_EXTRACT TO READ_:

╔══

Totally agree with you. I'd just say you're not ready for sleepovers yet and it might be a bit much for dd but maybe she could stay for tea and a movie til about 8 so shes staying a bit later but not all night.

Poing Sun 17-Mar-19 18:46:19

My decision is based on the actual sexual abuse of my child. I have therefore absolutely no problem reducing further risk by saying no to sleep-overs.

Poing Sun 17-Mar-19 19:00:45

And for those who said that they have taught their children from a young age about what is ok and what is not ok with regards to touching, body autonomy and contacting parents, we did too. It made not one iota of difference to what happened, because the person who did it was someone my child knew and our child was unable to say no, stop.

So, if you have a funny feeling about it, don't ignore it. There are plenty of other options to sleep-overs and encouraging bonding.

Maldives2006 Sun 17-Mar-19 19:10:16

Everyone’s children are the most “precious” to them, completely ridiculous statement but it’s still your job to turn them into well functioning adults.

MrsTeaspoon Sun 17-Mar-19 21:12:04

We don’t do sleepovers until secondary school. Kids go on organised camps with Scouts/Cubs etc but that’s it. I don’t really care what other parents choose to do or to think about me doing this - I’m always just matter-of-fact about it.

squeekums Sun 17-Mar-19 21:19:01

*Does no one else refuse sleepovers because of safeguarding issues??

I cannot understand it. I realise it’s fun, but in every other situation parents make sure the Carers are DBS checked, first aid trained, appropriate qualifications, risk assessments done etc. You don’t just go and leave your dc in the care of an acquaintance? Why are sleepovers ok?*

LMAO, no I don't deny my child a life just because lil suzies parents don't have a risk assessment or qualifications. What qualifications do you have to be a parent or guardian?

╚══

_SOURCE MATERIAL_:
╔══

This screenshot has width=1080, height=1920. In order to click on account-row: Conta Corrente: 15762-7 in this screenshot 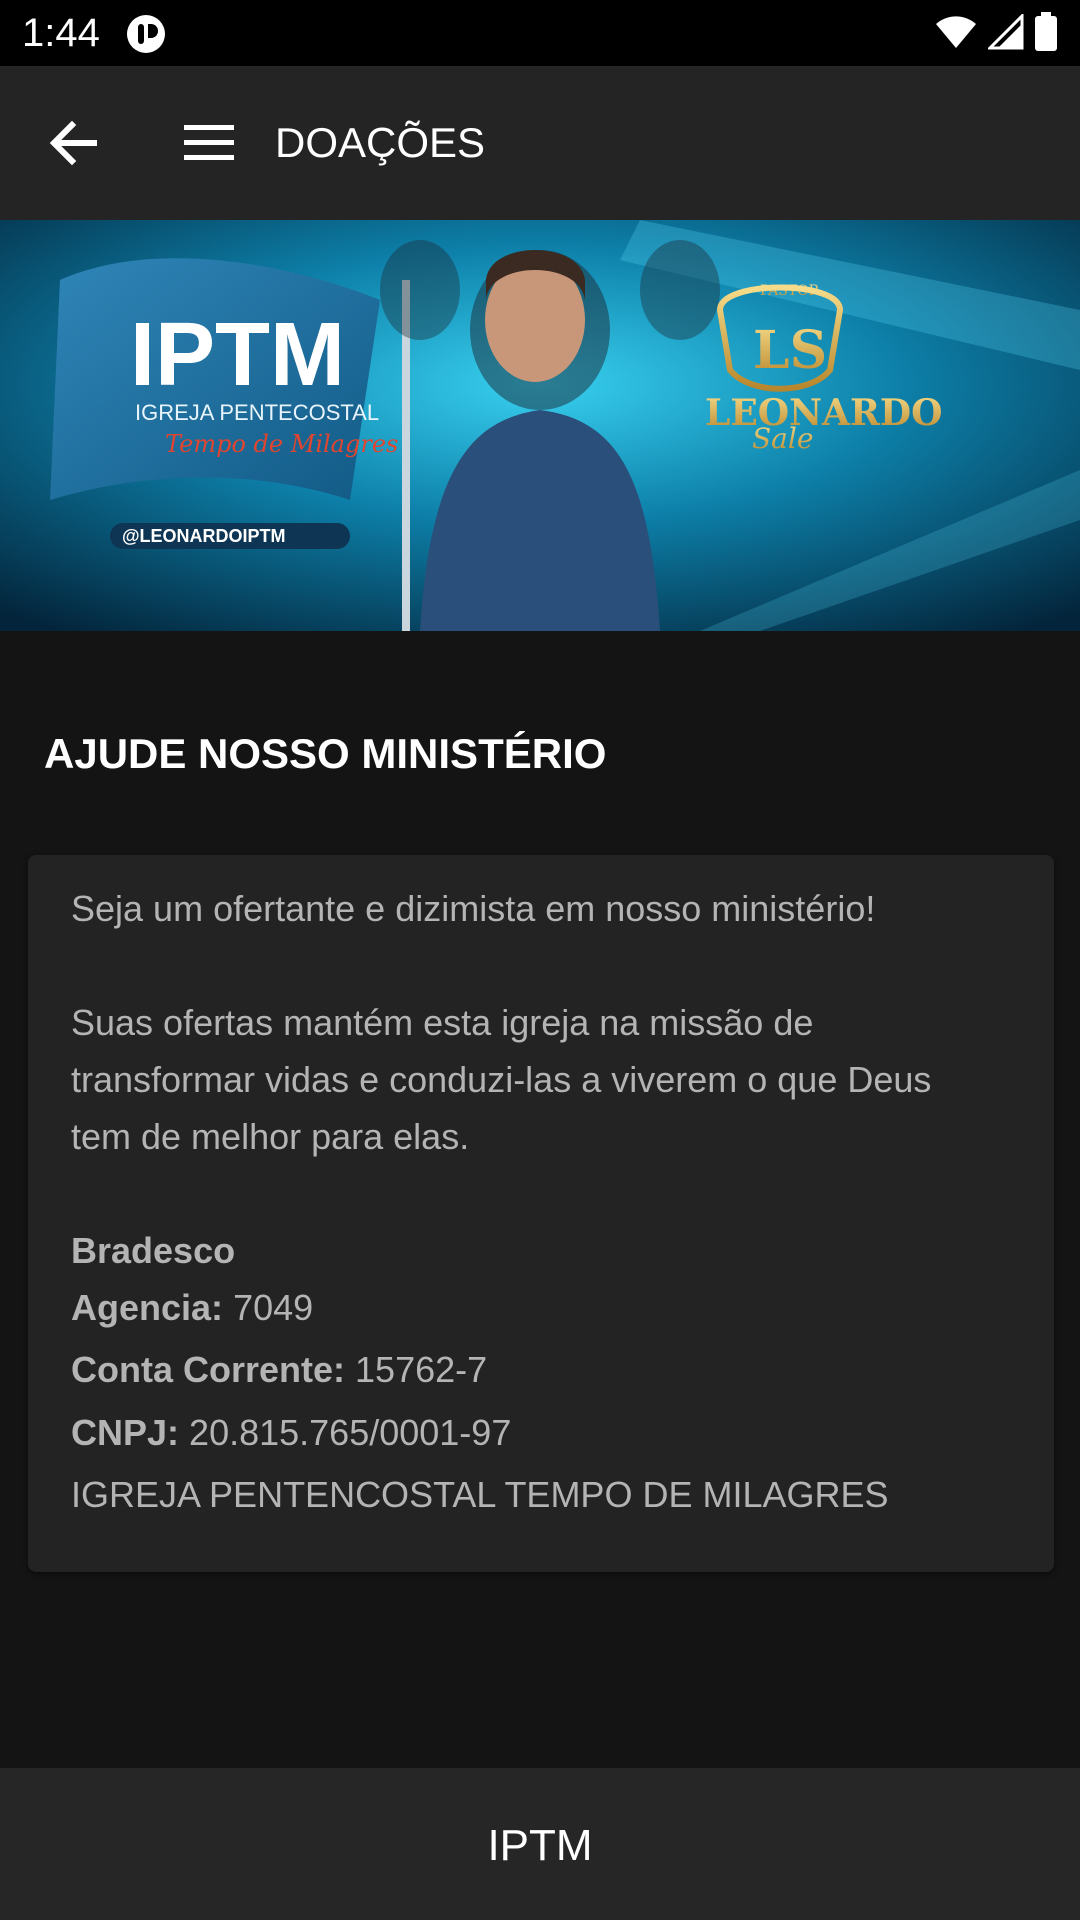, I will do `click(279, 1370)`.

╚══

_REQUIRED TASKS_:
1. According to the forum thread about sleepovers, why did teaching a child about touching, body autonomy, and contacting parents make no difference in Poing's case? Answer in one to three sentences.
2. In the forum thread about sleepovers, at what stage does MrsTeaspoon's family begin allowing sleepovers?
3. Reproduce the stretch of the forum thread about sleepovers from "Maldives2006 Sun 17-Mar-19" through "well functioning adults.".

_ANSWERS GIVEN_:
1. Poing says the teaching made no difference because the person responsible was someone the child knew. The child was also unable to say no or stop.

2. Not until secondary school.

3.
Maldives2006 Sun 17-Mar-19 19:10:16

Everyone’s children are the most “precious” to them, completely ridiculous statement but it’s still your job to turn them into well functioning adults.